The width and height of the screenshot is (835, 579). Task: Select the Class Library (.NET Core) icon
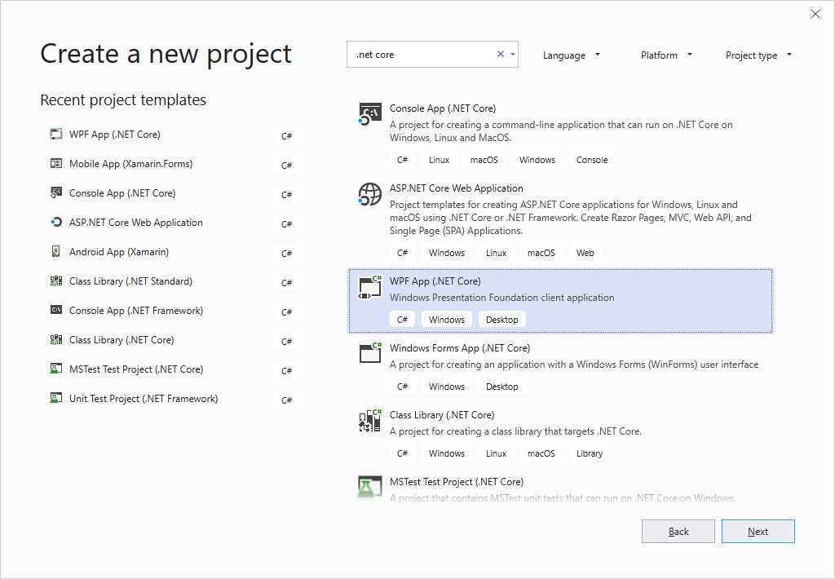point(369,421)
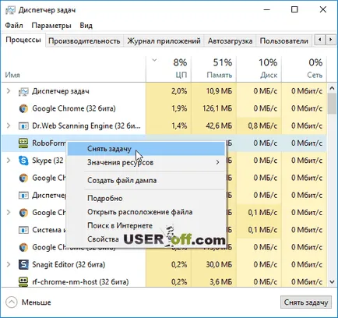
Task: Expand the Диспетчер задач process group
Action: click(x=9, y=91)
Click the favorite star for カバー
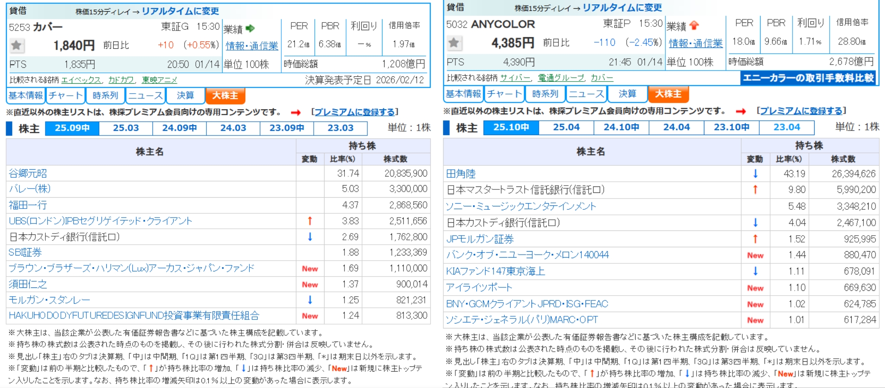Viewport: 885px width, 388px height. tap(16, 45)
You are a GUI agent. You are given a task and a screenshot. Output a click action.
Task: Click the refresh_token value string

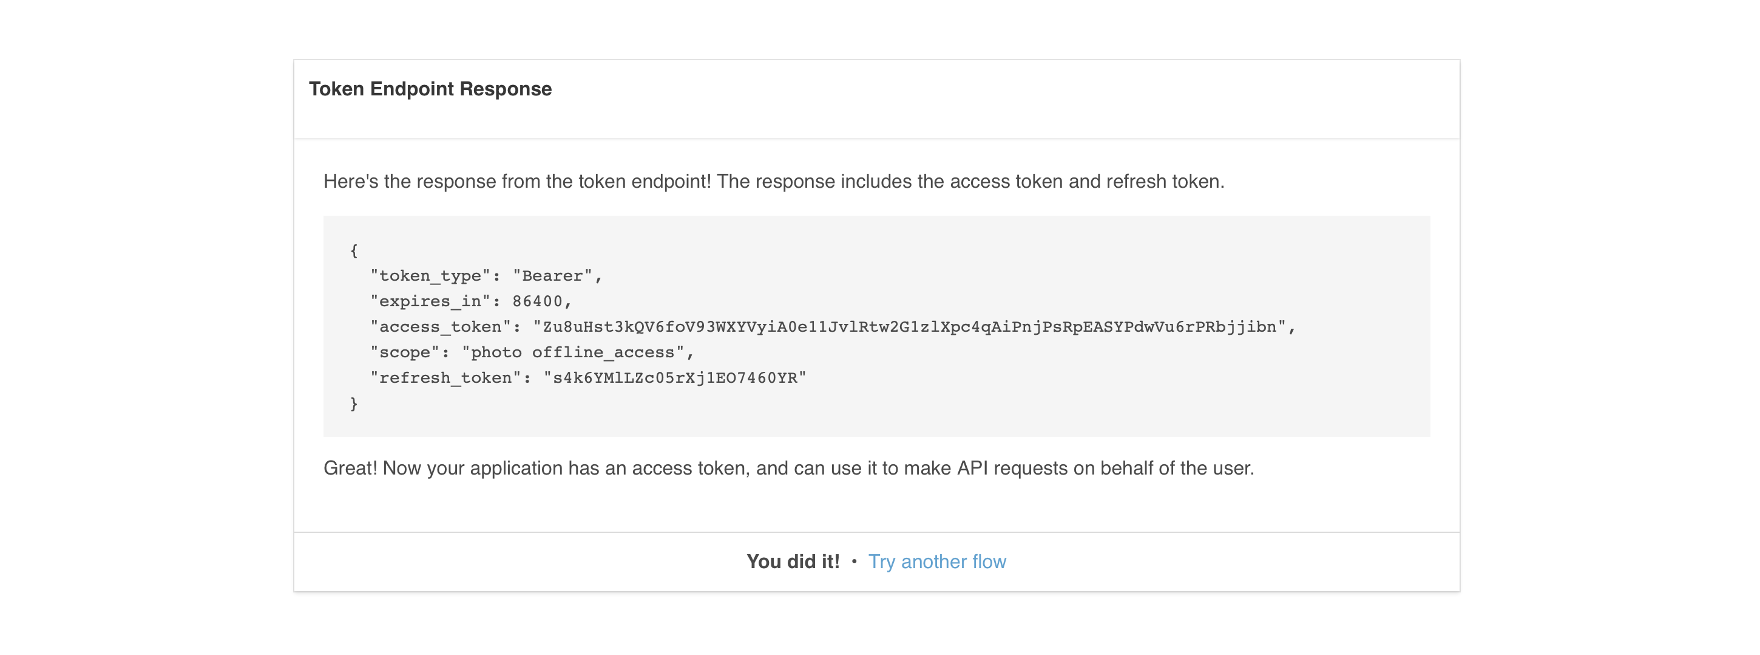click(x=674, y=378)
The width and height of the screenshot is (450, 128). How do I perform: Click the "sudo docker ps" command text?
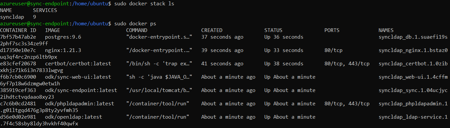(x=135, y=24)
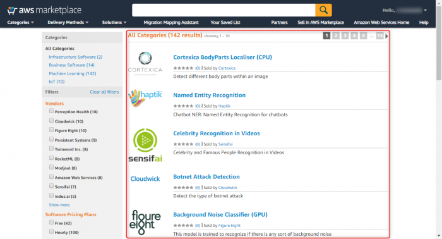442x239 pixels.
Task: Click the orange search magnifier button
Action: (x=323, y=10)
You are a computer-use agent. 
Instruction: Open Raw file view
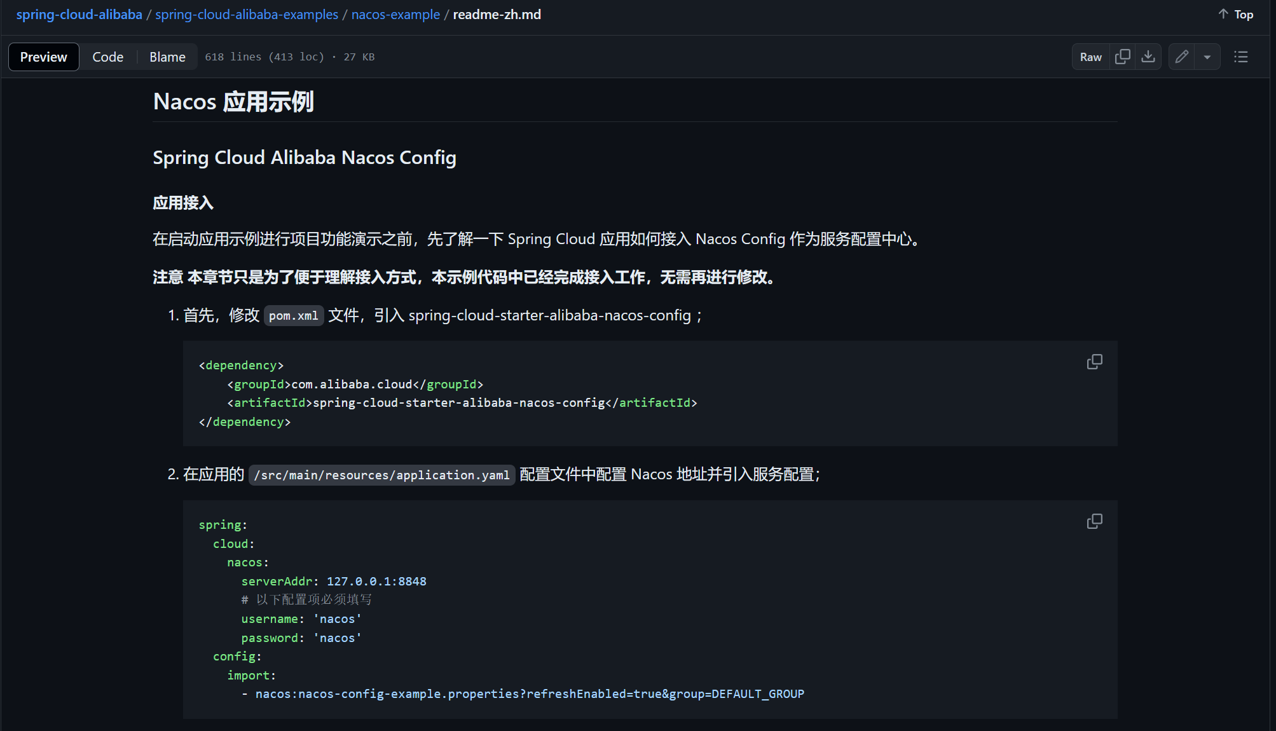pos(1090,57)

☆ ☆ ☆ ☆ ☆

**What to do**: Should a picture appear among the entries, skip it and copy the rest exactly.

**Answer for the task**:
The width and height of the screenshot is (835, 579). Task: Select the Class Library (.NET Core) icon
point(369,421)
Task: Expand the Диспетчер задач process group
Action: click(x=9, y=91)
Click the favorite star for カバー
Viewport: 885px width, 388px height. tap(16, 45)
You are a GUI agent. You are given a task and a screenshot. Output a click action.
Task: Click the refresh_token value string

click(x=674, y=378)
The width and height of the screenshot is (450, 128). How do I perform: Click the "sudo docker ps" command text?
(x=135, y=24)
442x239 pixels.
Task: Click the orange search magnifier button
Action: (x=323, y=10)
You are a computer-use agent. 
Instruction: Open Raw file view
pos(1090,57)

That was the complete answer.